La fisiocracia está inmersa en las coordenadas generales de la Ilustración gala, y sólo se distingue de la ideología y el resto del despotisme légal por la brillantez de sus miembros-iniciados. Todos tienen muy claro que la economía política es un sistema donde magnitudes interdependientes van equilibrándose en cualquier caso –principal cosa ignorada por los mercantilistas-, y Quesnay merece admiración entre otras varias razones por su descripción del flujo monetario147. Turgot, su discípulo dilecto y último gran ministro de Hacienda del Antiguo Régimen, es a juicio de Schumpeter el mayor economista de todos los tiempos por agudeza analítica. Dupont de Nemours, otro de los juramentados, influiría sobre Adam Smith con el sistema de aranceles bajos expuestos en su Fisiocracia (1770), y tras diversas peripecias acabó fundando en Norteamérica la más duradera dinastía industrial conocida148.

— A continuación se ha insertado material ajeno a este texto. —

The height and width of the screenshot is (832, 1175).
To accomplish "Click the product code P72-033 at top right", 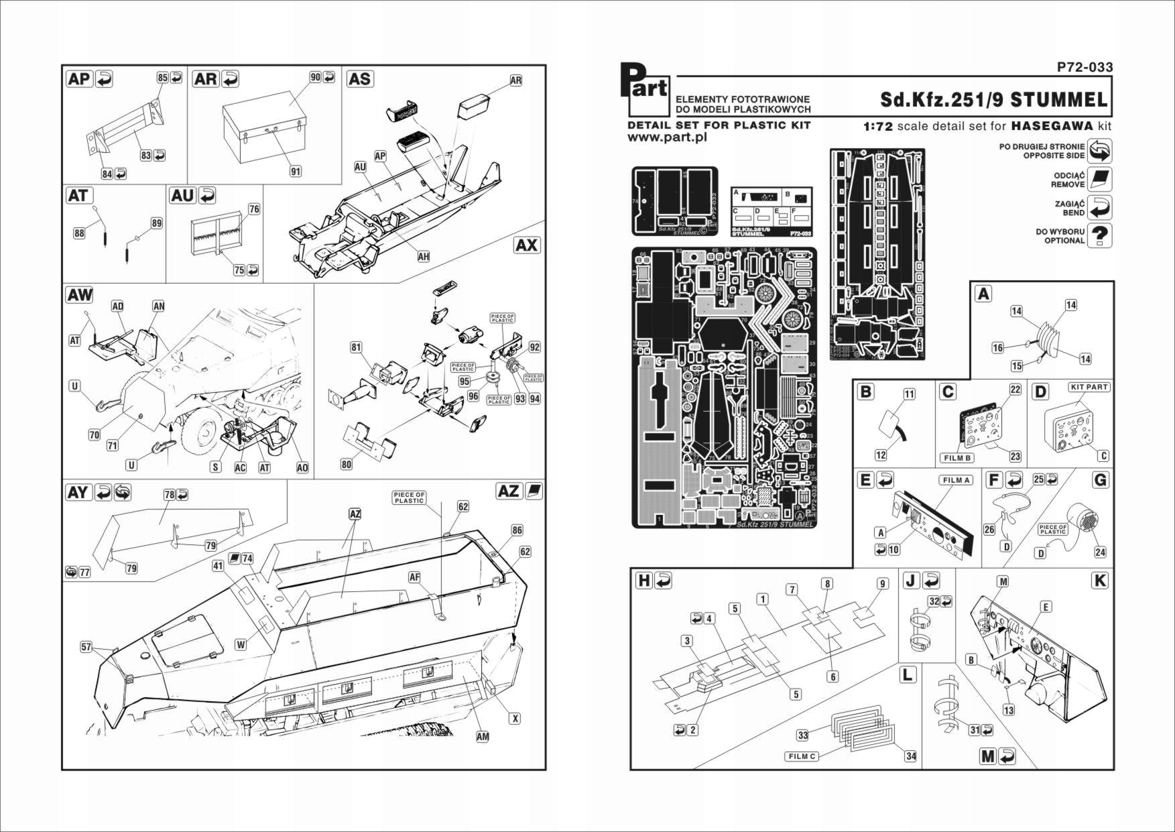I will (1085, 67).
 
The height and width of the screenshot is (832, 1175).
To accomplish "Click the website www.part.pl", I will (668, 137).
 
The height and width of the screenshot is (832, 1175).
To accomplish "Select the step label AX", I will (526, 245).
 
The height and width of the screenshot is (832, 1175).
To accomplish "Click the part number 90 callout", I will (315, 77).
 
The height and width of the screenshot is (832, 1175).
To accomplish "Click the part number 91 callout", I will (296, 171).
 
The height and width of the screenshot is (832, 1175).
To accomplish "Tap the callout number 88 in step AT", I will (79, 233).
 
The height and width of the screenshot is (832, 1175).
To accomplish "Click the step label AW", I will (80, 295).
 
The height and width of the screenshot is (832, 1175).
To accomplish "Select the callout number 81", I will (356, 347).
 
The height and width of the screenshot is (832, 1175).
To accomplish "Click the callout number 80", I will (346, 464).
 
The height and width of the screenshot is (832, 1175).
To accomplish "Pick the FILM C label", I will (802, 756).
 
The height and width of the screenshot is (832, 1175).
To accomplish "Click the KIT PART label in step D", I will (1089, 387).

Quesnay mantuvo que en ausencia de monopolios la libertad individual para perseguir el propio interés asegura la satisfacción máxima para las necesidades del conjunto149. Pensaba que las clases sociales son complementarias –una idea bautizada luego como armonismo por sus compatriotas Say y Bastiat-, y tiene algo de asombroso que fuese tan hostil a cualquier forma de privilegio cuando vivía en el entresuelo del palacio de Versalles. Nos ayuda a entenderlo el estado del agro francés, que en vez de medidas proteccionistas demandaba más bien la apertura de mercados exteriores. Pero la sagacidad personal de los fisiócratas no les evita –salvo en el caso de Dupont, que se independiza pronto- un doctrinarismo llamado a incurrir no ya en lo incoherente sino en lo irrisorio. Como observó Hume, amigo personal de algunos, ese a priori les condenaba a ser “los hombres más quiméricos y arrogantes de la actualidad”150.

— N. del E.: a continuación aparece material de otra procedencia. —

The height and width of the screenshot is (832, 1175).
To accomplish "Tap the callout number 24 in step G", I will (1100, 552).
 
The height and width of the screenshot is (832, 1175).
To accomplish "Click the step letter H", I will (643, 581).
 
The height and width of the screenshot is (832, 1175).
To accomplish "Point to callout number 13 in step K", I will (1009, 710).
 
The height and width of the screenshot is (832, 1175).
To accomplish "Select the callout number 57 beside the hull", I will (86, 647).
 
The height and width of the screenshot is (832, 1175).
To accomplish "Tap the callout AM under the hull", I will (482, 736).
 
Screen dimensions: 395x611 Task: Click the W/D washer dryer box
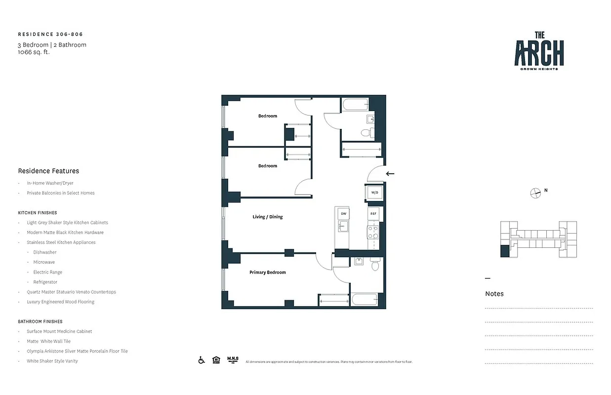tap(374, 192)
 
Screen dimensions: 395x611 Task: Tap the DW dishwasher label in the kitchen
tap(343, 213)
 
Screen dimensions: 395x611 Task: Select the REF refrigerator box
tap(374, 213)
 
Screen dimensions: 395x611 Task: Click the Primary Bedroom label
tap(267, 273)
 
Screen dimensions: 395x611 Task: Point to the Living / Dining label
tap(267, 217)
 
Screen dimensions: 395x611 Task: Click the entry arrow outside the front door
tap(390, 173)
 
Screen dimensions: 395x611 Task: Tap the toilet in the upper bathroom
tap(366, 132)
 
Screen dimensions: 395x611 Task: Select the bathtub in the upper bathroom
tap(355, 105)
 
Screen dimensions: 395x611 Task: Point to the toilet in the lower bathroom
tap(374, 266)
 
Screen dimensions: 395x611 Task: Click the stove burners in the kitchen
tap(372, 232)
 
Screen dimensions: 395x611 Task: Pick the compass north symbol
tap(535, 193)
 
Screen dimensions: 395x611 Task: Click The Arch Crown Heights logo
tap(539, 51)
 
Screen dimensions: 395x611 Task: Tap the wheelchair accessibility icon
tap(202, 360)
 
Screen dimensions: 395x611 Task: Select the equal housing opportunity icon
tap(216, 360)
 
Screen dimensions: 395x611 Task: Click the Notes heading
tap(494, 294)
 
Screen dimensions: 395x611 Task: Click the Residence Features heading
tap(48, 171)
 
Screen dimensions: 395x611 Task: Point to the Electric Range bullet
tap(47, 272)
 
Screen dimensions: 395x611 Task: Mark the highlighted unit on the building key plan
tap(504, 251)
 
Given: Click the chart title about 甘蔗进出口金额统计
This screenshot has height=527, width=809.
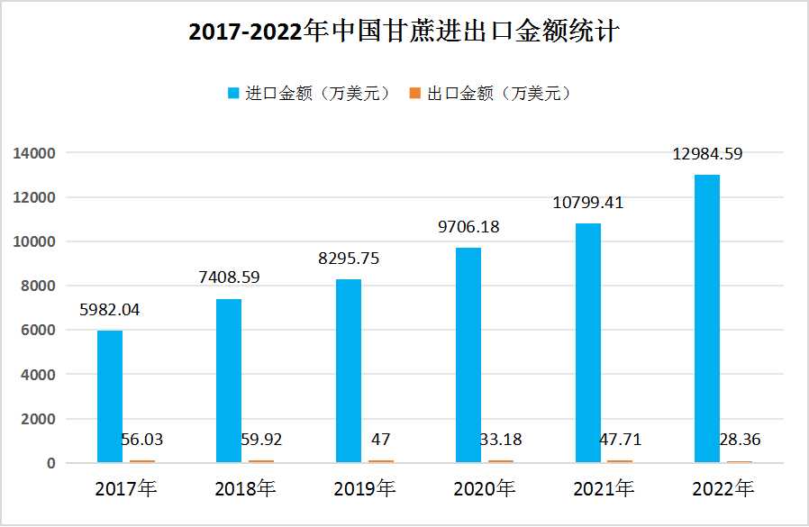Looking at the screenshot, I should (404, 32).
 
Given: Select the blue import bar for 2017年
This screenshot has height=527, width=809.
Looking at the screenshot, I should (110, 396).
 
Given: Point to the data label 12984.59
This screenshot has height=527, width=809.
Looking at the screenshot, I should (707, 154).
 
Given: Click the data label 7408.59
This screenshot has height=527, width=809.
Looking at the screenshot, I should (229, 277).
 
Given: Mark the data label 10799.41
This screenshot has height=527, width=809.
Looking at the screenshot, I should (587, 203).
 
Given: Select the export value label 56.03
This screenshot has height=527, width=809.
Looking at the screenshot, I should (142, 441).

En efecto, el dogma de la secta se desdobla en tres proposiciones: 1) sólo la agricultura logra un beneficio no contrapesado por sus costes; 2) todos los impuestos deben reducirse a un gravamen único sobre la renta de la tierra; 3) la sociedad está formada por una classe productive de campesinos, una classe souveraine de nobles terratenientes y una classe stérile donde entran todos los demás. El comercio y cualquier industria distinta de la agropecuaria no son fuente de ganancia real (produit net), dado que se limitan a generar ingresos en el mejor de los casos iguales a sus gastos. Tampoco crea excedente la masa de asalariados que no esté empleada en el campo. La clase soberana, en cambio, está lejos de ser estéril y debe considerarse “mixta”, porque sostiene al campo con adelantos (avances) sobre las cosechas, hace circular sus productos y mantiene disponibles a sus miembros para cubrir cargos públicos151.

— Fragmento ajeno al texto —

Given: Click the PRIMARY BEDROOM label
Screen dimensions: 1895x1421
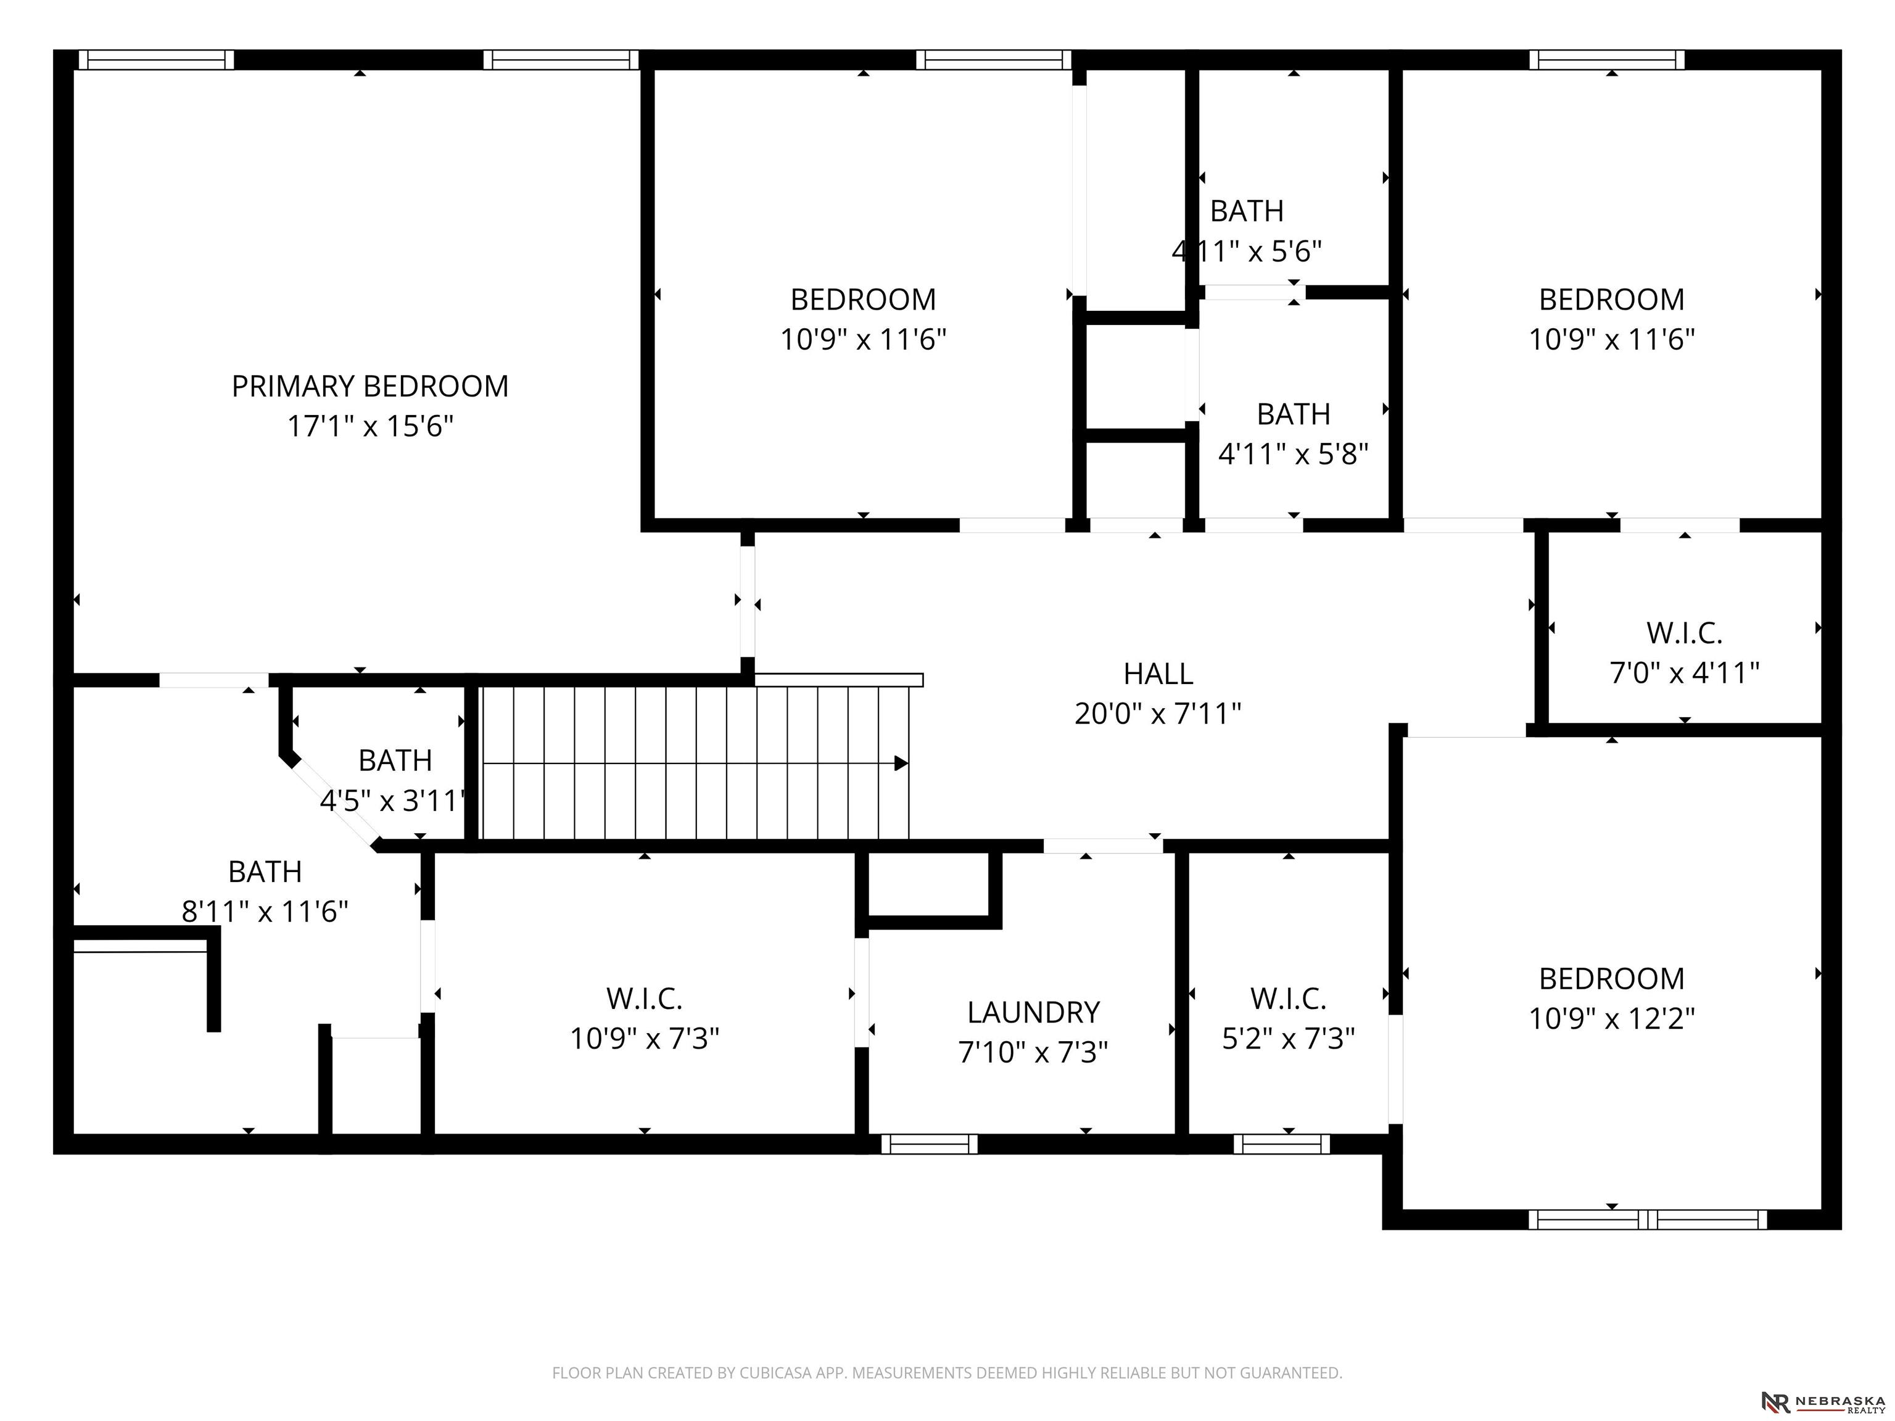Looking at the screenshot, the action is point(370,386).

Si la classe souveraine es productiva por adelantar dinero, consumir productos rurales y desempeñar cargos públicos ¿qué impide a la clase media hacer esas tres cosas –y ser “mixta” en vez de estéril-, salvo un conjunto de privilegios detentados por la nobleza? Los fisiócratas no lo ven así, ciertamente, pero el pueblo francés se decantará muy pronto por elevar el produit net aboliendo el estamento nobiliario en cuanto tal. Eximio como teórico, el Turgot ministro suspendió su compromiso con el laissez faire obstaculizando las exportaciones de productos industriales, so pretexto de mantener al alza el precio de los agrícolas152. El desprecio de su secta por lo “manufacturado” superó siempre al aprecio por la libertad civil, algo ya implícito en la pretensión de que la agricultura –y más concretamente una agricultura desempeñada por siervos- es la única fuente de rendimiento real153. Trece años antes de que estalle la revolución Turgot ha presentado a Luis XVI una Memoria donde afirma:

“En el plazo de diez años vuestro pueblo estará desconocido y aventajará infinitamente a todos los demás por su ilustración, sus buenas costumbres, por el celo inteligente que mostrará en vuestro servicio”154.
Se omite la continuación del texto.